Work item → Report all lines in the records that hold the string "will".

Source material →
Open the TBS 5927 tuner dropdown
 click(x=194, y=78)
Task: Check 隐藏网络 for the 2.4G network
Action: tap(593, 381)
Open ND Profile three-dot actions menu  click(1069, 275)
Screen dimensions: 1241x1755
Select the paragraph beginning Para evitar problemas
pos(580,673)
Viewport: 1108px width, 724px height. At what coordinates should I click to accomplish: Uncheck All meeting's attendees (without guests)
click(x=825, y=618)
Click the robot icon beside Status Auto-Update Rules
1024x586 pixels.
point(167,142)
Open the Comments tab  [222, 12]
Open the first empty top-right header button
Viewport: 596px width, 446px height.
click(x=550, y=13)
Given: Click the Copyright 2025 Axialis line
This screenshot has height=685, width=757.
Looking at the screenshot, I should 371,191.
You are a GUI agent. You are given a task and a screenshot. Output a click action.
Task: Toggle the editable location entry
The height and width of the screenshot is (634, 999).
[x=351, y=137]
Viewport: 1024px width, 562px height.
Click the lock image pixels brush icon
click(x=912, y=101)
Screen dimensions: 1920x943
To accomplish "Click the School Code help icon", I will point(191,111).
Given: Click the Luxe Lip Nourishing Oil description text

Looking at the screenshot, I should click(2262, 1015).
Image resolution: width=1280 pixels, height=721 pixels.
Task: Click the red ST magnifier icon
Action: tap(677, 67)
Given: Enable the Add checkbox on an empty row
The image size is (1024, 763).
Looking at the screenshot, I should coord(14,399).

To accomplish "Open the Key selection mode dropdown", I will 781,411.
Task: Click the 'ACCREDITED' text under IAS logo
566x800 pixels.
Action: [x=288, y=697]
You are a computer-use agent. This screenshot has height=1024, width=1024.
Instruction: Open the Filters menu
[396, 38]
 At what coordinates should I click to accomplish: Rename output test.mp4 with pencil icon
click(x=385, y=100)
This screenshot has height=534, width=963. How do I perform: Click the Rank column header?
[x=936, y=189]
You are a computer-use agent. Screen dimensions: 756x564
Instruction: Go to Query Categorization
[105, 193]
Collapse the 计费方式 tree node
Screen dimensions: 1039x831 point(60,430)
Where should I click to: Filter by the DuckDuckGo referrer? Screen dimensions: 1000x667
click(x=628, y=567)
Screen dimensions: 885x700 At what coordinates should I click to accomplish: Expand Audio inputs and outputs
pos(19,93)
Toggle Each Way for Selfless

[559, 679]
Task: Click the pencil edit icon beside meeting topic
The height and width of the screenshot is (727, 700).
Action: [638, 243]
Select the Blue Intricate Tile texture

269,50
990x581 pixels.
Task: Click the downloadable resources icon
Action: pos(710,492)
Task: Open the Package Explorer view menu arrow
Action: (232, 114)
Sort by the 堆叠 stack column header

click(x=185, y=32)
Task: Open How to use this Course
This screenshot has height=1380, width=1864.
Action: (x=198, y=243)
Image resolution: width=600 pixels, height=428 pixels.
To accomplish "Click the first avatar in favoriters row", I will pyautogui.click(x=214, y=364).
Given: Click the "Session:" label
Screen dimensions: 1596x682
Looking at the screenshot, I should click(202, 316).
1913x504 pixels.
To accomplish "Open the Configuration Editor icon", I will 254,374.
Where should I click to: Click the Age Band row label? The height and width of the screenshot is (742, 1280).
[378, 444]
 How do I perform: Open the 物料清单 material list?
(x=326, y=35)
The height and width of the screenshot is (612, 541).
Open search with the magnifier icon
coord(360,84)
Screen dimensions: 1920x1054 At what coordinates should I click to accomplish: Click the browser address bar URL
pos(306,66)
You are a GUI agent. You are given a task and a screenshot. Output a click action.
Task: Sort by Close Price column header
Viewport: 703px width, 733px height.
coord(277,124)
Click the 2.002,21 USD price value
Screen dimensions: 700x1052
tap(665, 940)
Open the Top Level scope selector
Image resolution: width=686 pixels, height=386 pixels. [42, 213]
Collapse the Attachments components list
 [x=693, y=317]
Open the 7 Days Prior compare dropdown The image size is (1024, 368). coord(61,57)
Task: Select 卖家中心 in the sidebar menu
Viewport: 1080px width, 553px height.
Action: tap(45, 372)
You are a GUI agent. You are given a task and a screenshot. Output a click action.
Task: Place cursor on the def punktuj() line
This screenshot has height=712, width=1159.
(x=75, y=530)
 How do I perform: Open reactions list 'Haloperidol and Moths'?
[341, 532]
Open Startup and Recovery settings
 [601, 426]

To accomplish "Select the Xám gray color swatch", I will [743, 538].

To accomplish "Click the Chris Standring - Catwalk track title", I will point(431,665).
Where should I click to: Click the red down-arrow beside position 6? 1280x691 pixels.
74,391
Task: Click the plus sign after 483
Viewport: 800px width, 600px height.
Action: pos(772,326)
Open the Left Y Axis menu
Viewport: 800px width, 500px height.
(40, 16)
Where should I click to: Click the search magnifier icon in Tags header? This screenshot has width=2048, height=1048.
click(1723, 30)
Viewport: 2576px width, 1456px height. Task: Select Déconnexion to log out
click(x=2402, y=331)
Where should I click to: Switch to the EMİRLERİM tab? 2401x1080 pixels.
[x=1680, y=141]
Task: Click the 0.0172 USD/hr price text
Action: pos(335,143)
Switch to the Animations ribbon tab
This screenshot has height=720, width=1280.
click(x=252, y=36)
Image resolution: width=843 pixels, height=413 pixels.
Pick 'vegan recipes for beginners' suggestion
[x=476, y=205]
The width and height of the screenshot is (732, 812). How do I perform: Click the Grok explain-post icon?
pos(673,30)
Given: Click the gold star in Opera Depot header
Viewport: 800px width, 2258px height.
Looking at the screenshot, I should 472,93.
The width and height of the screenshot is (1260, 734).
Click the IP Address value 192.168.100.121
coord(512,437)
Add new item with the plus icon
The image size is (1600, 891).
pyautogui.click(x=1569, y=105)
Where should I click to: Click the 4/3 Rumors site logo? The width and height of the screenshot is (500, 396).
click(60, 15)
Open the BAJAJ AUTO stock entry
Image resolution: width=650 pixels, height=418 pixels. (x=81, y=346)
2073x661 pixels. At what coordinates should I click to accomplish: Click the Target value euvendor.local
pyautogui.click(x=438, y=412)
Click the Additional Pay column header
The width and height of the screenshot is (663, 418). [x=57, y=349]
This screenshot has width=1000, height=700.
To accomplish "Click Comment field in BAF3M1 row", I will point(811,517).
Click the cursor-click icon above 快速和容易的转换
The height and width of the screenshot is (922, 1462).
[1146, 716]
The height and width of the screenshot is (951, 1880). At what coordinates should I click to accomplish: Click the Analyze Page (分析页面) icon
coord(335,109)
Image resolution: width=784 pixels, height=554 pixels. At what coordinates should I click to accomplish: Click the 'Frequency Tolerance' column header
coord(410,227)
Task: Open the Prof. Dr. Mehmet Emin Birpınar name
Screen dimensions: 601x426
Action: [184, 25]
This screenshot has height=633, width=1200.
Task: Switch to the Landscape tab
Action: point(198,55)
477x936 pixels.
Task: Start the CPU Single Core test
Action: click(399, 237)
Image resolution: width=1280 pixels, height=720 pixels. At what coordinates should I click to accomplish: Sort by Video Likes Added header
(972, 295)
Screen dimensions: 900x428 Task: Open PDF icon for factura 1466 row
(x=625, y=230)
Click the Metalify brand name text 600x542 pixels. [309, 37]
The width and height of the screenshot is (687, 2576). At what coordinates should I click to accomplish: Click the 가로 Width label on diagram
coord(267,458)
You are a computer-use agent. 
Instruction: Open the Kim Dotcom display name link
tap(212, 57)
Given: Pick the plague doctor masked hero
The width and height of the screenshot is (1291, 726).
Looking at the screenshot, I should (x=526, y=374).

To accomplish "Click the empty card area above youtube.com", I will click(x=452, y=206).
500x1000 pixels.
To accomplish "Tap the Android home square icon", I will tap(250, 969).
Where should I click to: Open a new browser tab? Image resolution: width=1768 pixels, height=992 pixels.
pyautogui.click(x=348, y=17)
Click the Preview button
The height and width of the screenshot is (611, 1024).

Exercise solution →
To accomplish "Click the School Code help icon", I will point(191,111).
To accomplish "Open the Key selection mode dropdown", I will 781,411.
To accomplish "Click the first avatar in favoriters row", I will pyautogui.click(x=214, y=364).
To accomplish "Open the Configuration Editor icon", I will 254,374.
To accomplish "Select the Xám gray color swatch", I will [743, 538].
To accomplish "Click the Chris Standring - Catwalk track title", I will point(431,665).
To accomplish "Click Comment field in BAF3M1 row", I will point(811,517).
To accomplish "Click the empty card area above youtube.com", I will click(x=452, y=206).
To accomplish "Tap the Android home square icon", I will tap(250, 969).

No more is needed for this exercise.